* **Information provided**
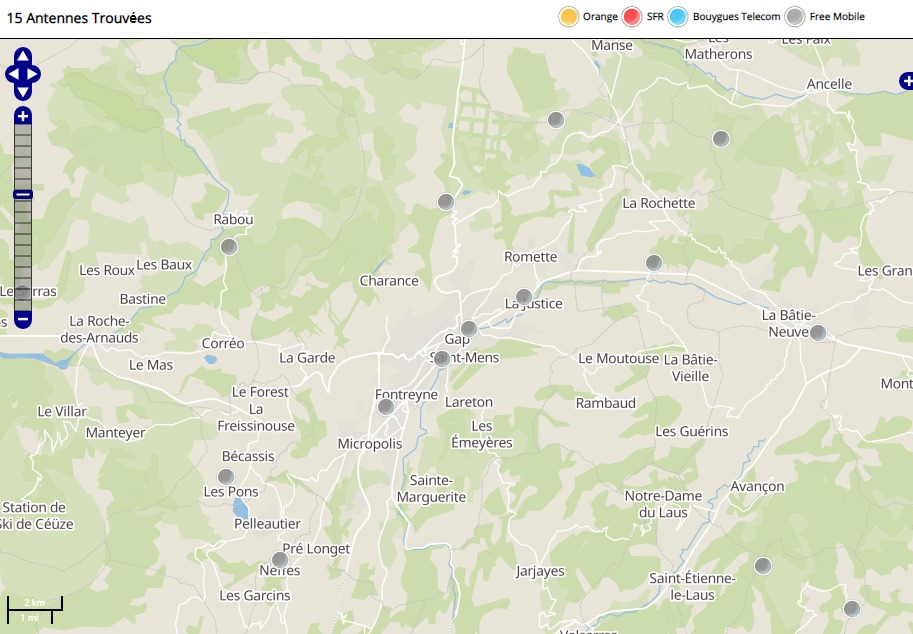Viewport: 913px width, 634px height.
Task: Click the Bouygues Telecom blue legend circle
Action: click(679, 17)
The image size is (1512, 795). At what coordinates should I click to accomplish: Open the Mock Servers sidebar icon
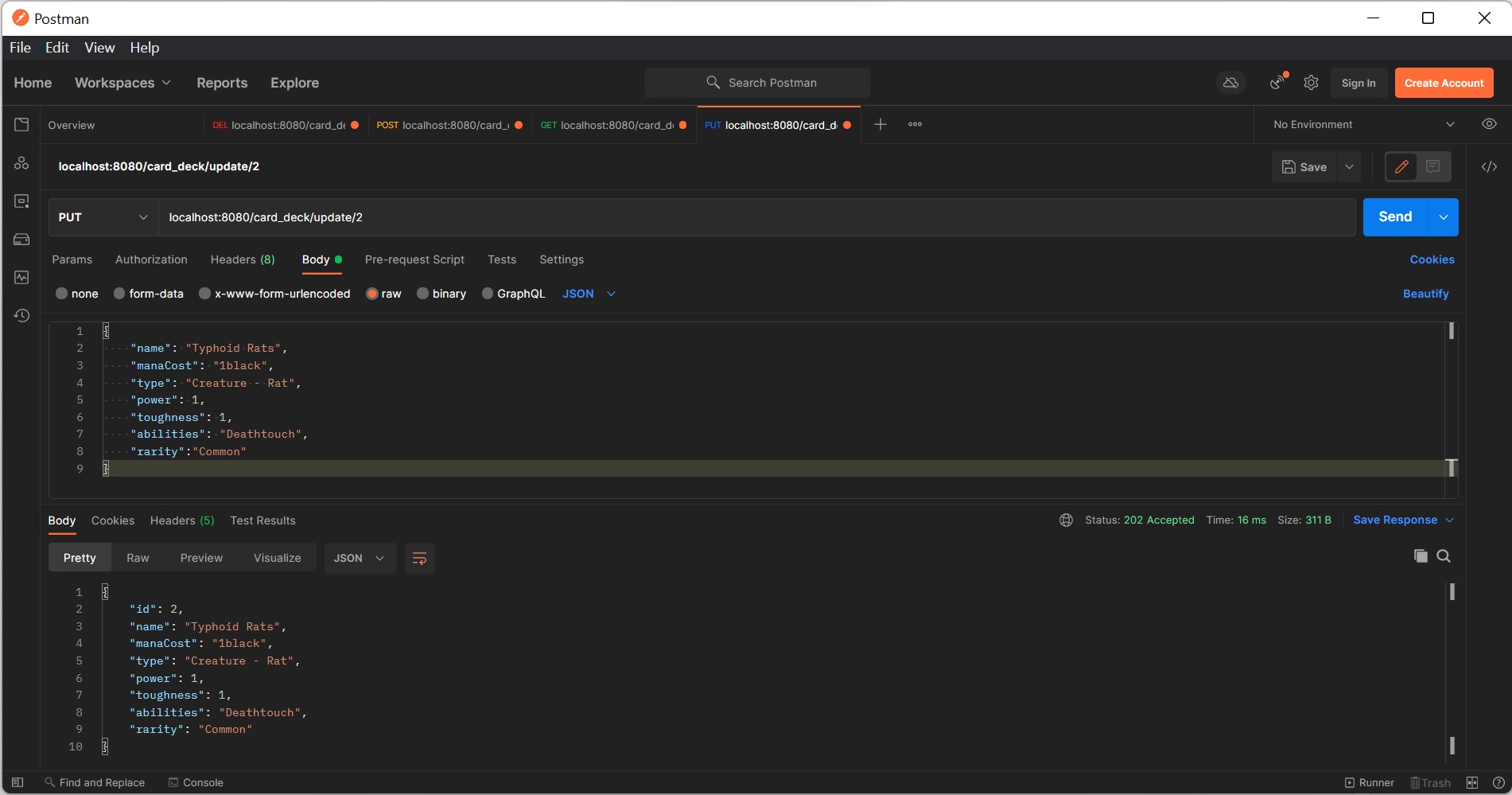click(x=21, y=240)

* **The request**
Recast the lines of the records above as a JSON list of strings, one string per line, with blank lines left out. Leave the pictures out of the answer.

* **Task solution**
[
  "Viewport: 913px width, 634px height.",
  "Task: Click the Bouygues Telecom blue legend circle",
  "Action: click(679, 17)",
  "The image size is (1512, 795). At what coordinates should I click to accomplish: Open the Mock Servers sidebar icon",
  "click(x=21, y=240)"
]